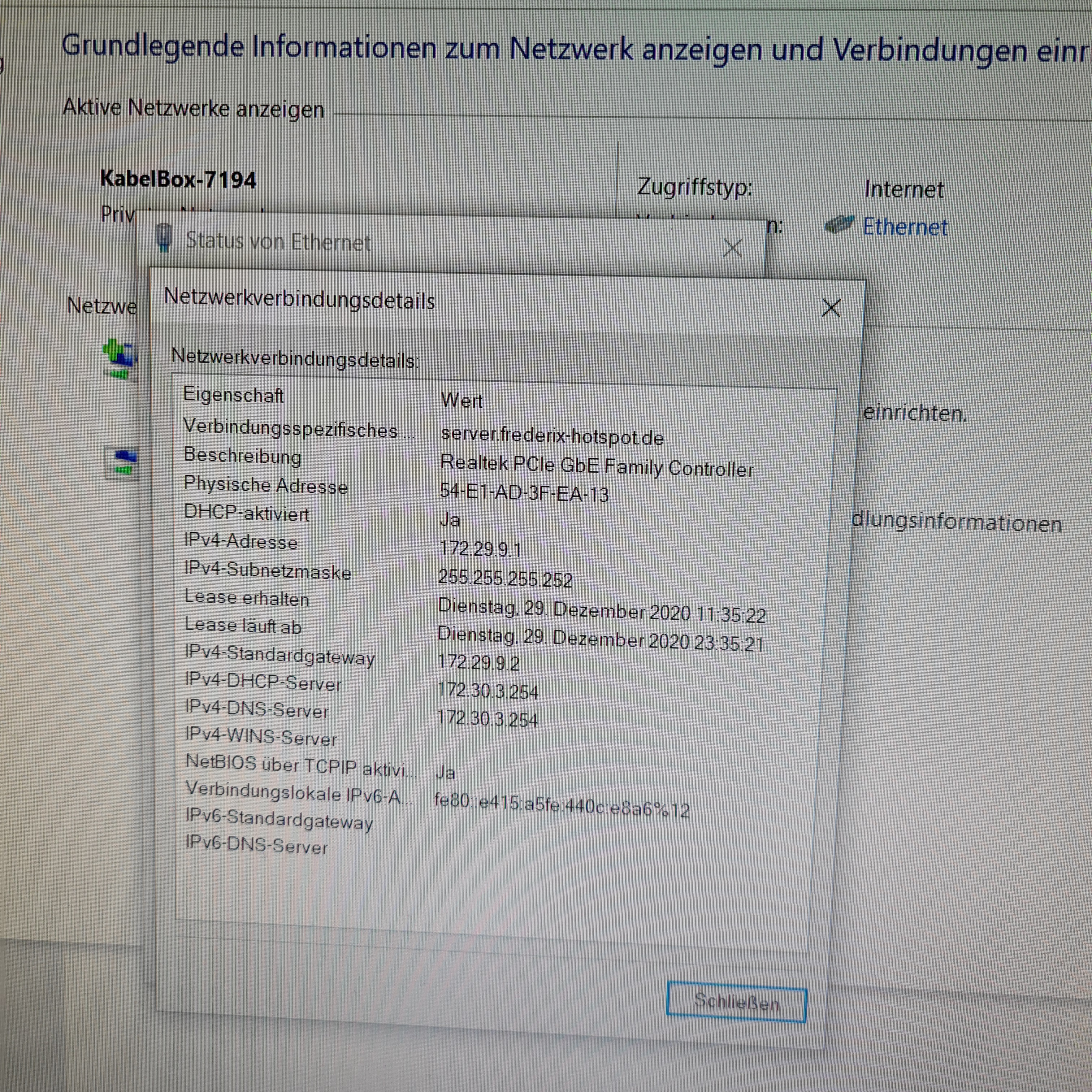Select the IPv4-Standardgateway row

tap(280, 656)
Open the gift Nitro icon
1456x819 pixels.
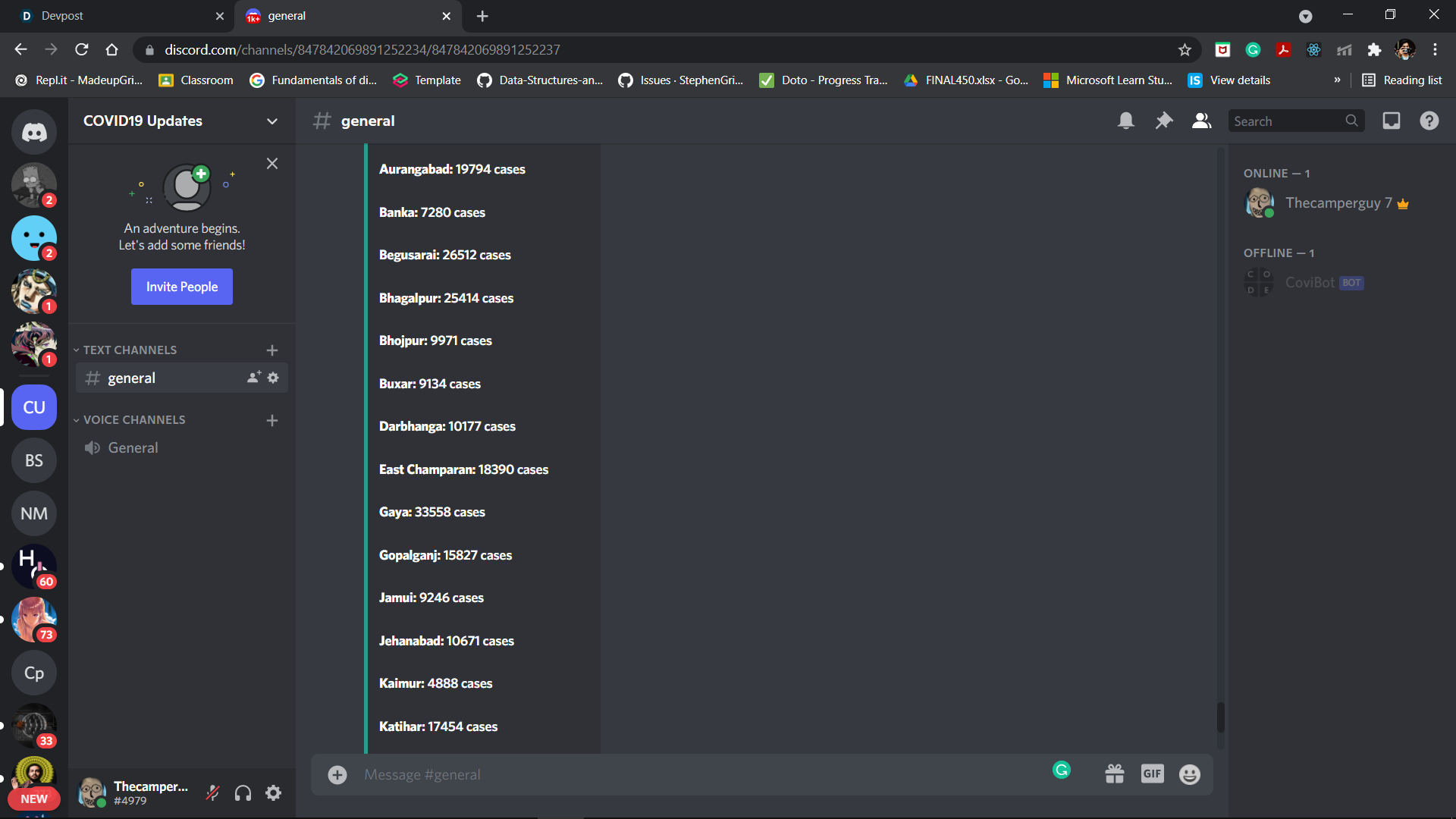coord(1114,774)
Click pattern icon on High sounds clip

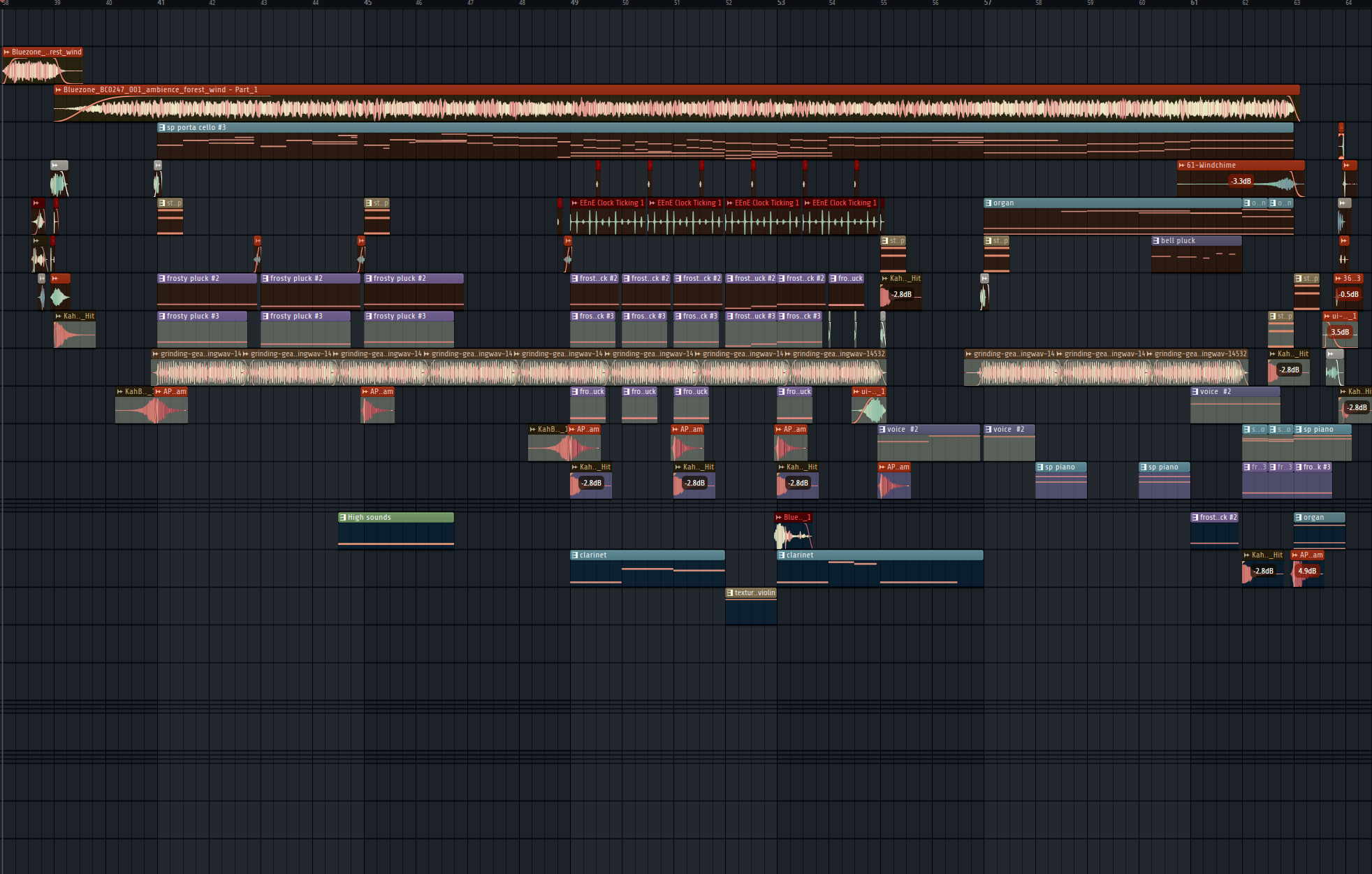point(343,518)
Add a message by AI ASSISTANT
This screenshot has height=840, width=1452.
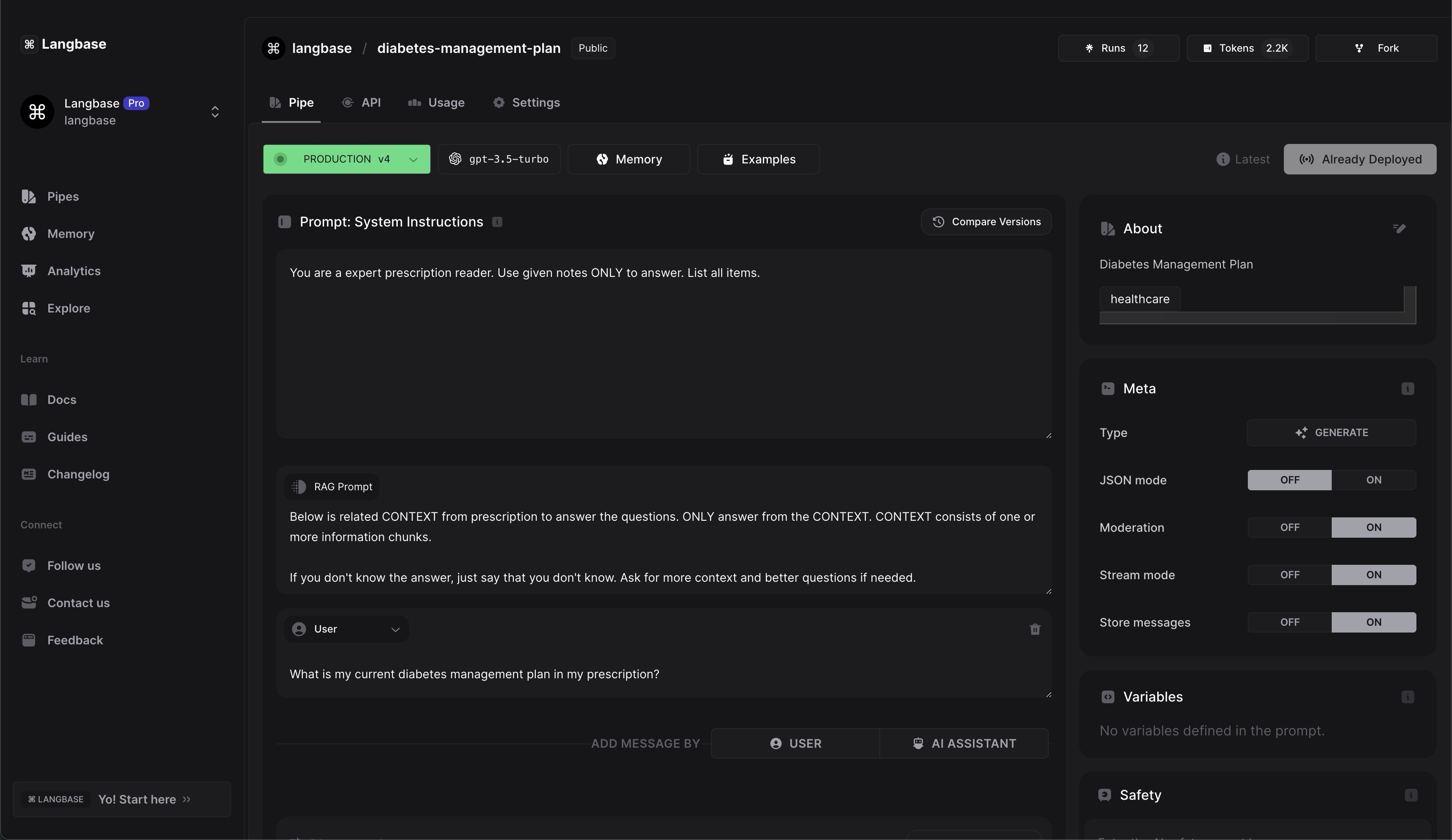pos(964,743)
▬▬▬
### Work instruction
Beginning with the line that contains "Open the gift Nitro icon" and ending with the last line of the entries above, repeat each line exactly, but not the pictures.

### Written solution
Open the gift Nitro icon
1456x819 pixels.
coord(1114,774)
Click pattern icon on High sounds clip

point(343,518)
Add a message by AI ASSISTANT
This screenshot has height=840, width=1452.
pos(964,743)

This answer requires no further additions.